Advice to Young Ladies


A.U.C. 334: about this date
For a sexual misdemeanor, which she denied,
The vestal virgin Postumia was tried.
Livy records it among affairs of state.

They let her off: it seems she was perfectly pure;
The charge arose because some thought her talk
Too witty for a young girl, her eyes, her walk
Too lively, her clothes too smart to be demure.

The Pontifex Maximus, summing up the case,
Warned her in future to abstain from jokes,
To wear less modish and more pious frocks.
She left the court reprieved, but in disgrace.

What then? With her the annalist is less
Concerned than what the men achieved that year:
Plots, quarrels, crimes, with oratory to spare!
I see Postumia with her dowdy dress,

Stiff mouth and listless step; I see her strive
To give dull answers.

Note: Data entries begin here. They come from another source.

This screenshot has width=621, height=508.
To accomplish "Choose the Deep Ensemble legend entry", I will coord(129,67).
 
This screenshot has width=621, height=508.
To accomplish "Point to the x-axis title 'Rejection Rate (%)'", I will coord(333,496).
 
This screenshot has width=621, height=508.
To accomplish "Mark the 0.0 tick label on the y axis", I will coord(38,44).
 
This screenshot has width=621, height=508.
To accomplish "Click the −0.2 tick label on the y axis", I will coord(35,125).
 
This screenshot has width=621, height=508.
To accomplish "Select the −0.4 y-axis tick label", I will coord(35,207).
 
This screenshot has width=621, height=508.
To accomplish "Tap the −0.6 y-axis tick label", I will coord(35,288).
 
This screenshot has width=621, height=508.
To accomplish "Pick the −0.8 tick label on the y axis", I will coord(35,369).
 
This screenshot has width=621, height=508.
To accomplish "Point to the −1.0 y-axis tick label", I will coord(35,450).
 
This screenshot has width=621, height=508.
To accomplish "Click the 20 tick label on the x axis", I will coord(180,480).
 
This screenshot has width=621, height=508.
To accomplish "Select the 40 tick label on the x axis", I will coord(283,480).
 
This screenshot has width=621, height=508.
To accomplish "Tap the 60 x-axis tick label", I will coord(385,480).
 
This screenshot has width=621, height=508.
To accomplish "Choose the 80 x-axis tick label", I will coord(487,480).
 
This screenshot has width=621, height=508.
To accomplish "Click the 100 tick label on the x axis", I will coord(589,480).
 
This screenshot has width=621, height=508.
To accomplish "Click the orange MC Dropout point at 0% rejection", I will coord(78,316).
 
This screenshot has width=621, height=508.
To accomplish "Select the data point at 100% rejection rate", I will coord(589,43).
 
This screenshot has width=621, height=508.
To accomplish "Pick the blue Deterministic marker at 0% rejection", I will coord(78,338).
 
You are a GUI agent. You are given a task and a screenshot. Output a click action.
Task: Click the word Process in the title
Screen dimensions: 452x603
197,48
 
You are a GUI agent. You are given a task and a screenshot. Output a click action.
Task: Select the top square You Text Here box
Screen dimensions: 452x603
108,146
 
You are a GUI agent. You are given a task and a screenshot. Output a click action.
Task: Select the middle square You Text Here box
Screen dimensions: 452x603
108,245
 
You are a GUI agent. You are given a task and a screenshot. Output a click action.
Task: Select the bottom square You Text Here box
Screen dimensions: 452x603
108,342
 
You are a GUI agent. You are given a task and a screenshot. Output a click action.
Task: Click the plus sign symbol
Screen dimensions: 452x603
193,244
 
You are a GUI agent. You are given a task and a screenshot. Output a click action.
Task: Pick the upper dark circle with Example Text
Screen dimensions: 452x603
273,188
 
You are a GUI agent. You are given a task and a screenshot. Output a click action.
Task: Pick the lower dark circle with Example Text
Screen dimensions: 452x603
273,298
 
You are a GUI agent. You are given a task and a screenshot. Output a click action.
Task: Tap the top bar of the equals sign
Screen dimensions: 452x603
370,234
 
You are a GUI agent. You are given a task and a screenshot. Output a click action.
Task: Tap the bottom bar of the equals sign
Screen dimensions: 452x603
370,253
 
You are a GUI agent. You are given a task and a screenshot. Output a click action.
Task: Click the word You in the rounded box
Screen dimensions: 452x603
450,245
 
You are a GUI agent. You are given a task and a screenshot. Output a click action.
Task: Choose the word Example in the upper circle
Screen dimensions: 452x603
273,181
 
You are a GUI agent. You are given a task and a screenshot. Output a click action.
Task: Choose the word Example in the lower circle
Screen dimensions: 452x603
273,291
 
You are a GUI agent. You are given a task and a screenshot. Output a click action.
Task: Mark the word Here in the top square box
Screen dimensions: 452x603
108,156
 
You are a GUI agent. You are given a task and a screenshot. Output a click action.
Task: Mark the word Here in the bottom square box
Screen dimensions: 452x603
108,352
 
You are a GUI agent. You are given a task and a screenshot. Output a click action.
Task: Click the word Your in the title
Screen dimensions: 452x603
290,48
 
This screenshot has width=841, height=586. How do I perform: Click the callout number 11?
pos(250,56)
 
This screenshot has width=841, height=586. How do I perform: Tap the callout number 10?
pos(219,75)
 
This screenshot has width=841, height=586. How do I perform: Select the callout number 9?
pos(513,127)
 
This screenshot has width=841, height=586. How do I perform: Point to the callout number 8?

She had to knuckle down.
A vestal virgin who scandalized that town
Had fair trial, then they buried her alive.

Alive, bricked up in suffocating dark,
A ration of bread, a pitcher if she was dry,
Preserved the body they did not wish to die
Until her mind was quenched to the last spark.

How many the black maw has swallowed in its time!
Spirited girls who would not know their place;
Talented girls who found that the disgrace
Of being a woman made genius a crime;

How many others, who would not kiss the rod
Domestic bullying broke or public shame?
Pagan or Christian, it was much the same:
Husbands, St. Paul declared, rank next to God.

Livy and Paul, it may be, never knew
That Rome was doomed; each spoke of her with pride.
Tacitus, writing after both had died,
Showed that whole fabric rotten through and through.

Historians spend their lives and lavish ink
Explaining how great commonwealths collapse
From great defects of policy–perhaps
The cause is sometimes simpler than they think.

It may not seem so grave an act to break
Postumia's spirit as Galileo's, to gag
Hypatia as crush Socrates, or drag
Joan as Giordano Bruno to the stake.

Can we be sure? Have more states perished, then,
For having shackled the inquiring mind,
Than whose who, in their folly not less blind,
Trusted the servile womb to breed free men?


A.D. Hope, Selected Poems, Carcanet Press, 1986.